INSTRUCTIONS FOR THE TASK » Find how many lines in the material below hold the word "Expand". Reply with that figure alone.

RECORDS TO PROCESS »
=== Section Start ===
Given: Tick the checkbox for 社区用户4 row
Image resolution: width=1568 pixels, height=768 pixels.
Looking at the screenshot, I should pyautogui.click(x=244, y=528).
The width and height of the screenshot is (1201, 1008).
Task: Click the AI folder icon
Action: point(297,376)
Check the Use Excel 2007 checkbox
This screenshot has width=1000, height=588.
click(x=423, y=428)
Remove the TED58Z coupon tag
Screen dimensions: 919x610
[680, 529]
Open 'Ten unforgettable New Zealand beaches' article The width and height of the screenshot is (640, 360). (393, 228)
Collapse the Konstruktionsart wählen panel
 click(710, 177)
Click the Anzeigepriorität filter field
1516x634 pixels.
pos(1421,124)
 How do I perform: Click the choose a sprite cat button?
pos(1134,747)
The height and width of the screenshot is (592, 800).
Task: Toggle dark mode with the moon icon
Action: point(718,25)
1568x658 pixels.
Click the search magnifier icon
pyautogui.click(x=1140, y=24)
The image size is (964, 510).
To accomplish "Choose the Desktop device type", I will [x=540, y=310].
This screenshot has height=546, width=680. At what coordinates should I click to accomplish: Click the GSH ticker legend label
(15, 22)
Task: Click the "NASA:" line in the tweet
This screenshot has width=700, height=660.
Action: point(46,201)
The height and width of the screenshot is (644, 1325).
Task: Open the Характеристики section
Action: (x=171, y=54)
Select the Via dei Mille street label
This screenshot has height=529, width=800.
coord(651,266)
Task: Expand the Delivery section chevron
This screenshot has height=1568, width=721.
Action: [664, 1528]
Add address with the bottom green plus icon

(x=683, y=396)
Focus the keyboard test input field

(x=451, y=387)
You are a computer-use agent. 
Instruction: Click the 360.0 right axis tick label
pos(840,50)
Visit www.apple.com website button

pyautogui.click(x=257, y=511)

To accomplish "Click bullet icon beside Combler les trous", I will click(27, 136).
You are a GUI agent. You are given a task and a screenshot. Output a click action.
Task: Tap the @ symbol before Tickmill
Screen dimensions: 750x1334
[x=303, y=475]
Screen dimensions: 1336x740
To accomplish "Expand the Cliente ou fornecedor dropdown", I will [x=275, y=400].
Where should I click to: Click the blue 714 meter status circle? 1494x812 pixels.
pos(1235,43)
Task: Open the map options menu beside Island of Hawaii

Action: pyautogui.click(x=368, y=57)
=== Section End ===
EXERCISE ANSWER » 2